To commemorate Amtrak’s 40th anniversary, they’ve created a special history train with photos, uniforms, china and memorabilia from America’s railroading past. The train visits Boston August 6 & 7, 2011, at South Station. If you’re a train fan in Maine, you’ll want to catch the train in Freeport August 13 & 14. The train will be at Depot Street near the Freeport Community Center from 10 a.m. – 4 p.m. both days. The train tour is free.
Amtrak put together interesting information about each town that the train visits. As it turns out, Freeport was shaped by both its seafaring communities in South Freeport and Porter’s Landing, and the place we now know as Freeport, which started out as Freeport Corner. The following is info from the Amtrak website.
Although settlement began in the late 17th century, Freeport was not incorporated until 1789 when it gained its own church. Accounts vary, but it seems that the town’s name was chosen in recognition of the fact that its harbor remained free of ice during the winter. Freeport developed as four complementary villages, with the three by the sea focused on shipbuilding and fishing activities. Saw, grist, and fulling mills were constructed along a portion of the harbor.
The inland village of Freeport Corner found itself thrust into a new role as the area’s commercial hub when the Kennebec and Portland Railroad arrived in town in 1849 as part of a project to link Portland and Augusta. In 1874, the line was purchased by the rival Maine Central Railroad (MEC) and permanently absorbed into a system that covered most of southern Maine while also extending into neighboring states and Canada.

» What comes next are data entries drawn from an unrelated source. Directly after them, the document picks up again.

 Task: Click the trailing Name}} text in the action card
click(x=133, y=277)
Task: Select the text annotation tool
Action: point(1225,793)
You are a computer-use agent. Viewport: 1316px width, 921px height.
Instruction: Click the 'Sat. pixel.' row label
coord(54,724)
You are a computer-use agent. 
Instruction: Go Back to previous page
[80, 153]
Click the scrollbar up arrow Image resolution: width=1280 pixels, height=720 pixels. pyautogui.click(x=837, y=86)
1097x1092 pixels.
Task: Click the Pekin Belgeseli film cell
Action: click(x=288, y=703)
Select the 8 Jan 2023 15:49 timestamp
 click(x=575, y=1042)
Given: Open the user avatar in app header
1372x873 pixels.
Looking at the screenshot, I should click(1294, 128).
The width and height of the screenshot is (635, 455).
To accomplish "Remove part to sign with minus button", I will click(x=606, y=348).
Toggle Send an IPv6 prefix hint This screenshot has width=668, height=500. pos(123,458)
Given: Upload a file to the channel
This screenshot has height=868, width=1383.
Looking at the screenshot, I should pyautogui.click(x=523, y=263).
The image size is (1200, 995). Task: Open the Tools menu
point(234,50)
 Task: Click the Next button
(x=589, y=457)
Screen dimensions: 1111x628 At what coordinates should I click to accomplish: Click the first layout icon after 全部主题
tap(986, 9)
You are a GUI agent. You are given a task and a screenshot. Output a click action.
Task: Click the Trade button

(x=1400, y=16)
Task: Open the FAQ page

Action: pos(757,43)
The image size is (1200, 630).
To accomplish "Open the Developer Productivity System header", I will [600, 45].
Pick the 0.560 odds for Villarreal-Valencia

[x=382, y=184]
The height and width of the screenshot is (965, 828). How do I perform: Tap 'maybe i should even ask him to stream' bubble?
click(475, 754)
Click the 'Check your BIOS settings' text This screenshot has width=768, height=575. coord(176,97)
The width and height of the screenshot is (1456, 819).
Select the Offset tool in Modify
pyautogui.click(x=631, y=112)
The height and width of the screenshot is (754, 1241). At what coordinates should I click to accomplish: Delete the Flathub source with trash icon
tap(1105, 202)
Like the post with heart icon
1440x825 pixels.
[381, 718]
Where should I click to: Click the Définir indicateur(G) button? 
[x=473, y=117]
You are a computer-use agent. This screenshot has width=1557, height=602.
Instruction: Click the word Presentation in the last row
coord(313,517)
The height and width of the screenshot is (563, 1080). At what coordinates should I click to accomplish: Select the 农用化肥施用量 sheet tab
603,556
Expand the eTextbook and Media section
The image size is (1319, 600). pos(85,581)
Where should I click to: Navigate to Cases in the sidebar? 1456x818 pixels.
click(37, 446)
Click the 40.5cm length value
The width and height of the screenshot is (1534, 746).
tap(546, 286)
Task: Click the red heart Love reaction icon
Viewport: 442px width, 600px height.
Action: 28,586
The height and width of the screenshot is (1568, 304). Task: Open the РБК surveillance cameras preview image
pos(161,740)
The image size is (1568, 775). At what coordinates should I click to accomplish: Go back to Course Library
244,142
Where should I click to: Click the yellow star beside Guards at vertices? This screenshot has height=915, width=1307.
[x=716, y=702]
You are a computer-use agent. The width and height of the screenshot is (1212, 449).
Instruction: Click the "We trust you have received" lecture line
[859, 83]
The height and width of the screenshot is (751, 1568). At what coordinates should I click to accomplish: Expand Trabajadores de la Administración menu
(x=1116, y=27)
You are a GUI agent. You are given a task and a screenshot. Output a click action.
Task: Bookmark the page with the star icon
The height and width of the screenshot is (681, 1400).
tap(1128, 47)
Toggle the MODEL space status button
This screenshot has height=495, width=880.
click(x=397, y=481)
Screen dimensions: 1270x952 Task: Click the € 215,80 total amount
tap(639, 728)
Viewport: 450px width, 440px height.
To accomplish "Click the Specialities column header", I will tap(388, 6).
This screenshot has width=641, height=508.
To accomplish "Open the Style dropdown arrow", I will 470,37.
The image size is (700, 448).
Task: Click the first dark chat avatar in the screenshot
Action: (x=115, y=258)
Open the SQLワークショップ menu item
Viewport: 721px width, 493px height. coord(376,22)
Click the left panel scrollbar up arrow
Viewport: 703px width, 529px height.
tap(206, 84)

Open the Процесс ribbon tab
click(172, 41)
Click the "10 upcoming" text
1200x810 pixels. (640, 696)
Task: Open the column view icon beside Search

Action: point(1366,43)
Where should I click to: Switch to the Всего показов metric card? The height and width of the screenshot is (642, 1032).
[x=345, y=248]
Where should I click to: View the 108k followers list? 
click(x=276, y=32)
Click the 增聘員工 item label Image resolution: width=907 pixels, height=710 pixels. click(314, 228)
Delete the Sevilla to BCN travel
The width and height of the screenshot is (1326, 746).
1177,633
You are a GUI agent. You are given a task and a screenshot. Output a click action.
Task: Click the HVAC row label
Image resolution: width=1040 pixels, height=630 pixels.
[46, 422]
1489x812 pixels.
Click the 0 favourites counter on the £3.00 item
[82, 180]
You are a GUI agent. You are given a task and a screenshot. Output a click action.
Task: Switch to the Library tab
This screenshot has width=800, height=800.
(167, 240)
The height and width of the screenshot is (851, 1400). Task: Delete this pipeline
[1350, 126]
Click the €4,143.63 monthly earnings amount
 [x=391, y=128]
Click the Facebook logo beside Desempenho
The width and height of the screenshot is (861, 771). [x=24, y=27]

With rail access to national markets, Freeport developed a manufacturing sector centered on shoe production. Referred to as the “Pine Tree Route” after the region’s dense forests, the MEC further opened the state to tourists who came to spend the summer in seaside cottages and resorts. Passenger service ended in 1960, and the fate of Freeport’s depot remained unclear until it was purchased by the Boothbay Railway Village Museum in 1964 and moved to its campus in Boothbay Harbor, Maine. In 2010, the state of Maine received $35 million under the federal High Speed Intercity Passenger Rail program. It will be used to extend Amtrak Downeaster service more than 30 miles from Portland to Brunswick, including a new station stop in Freeport.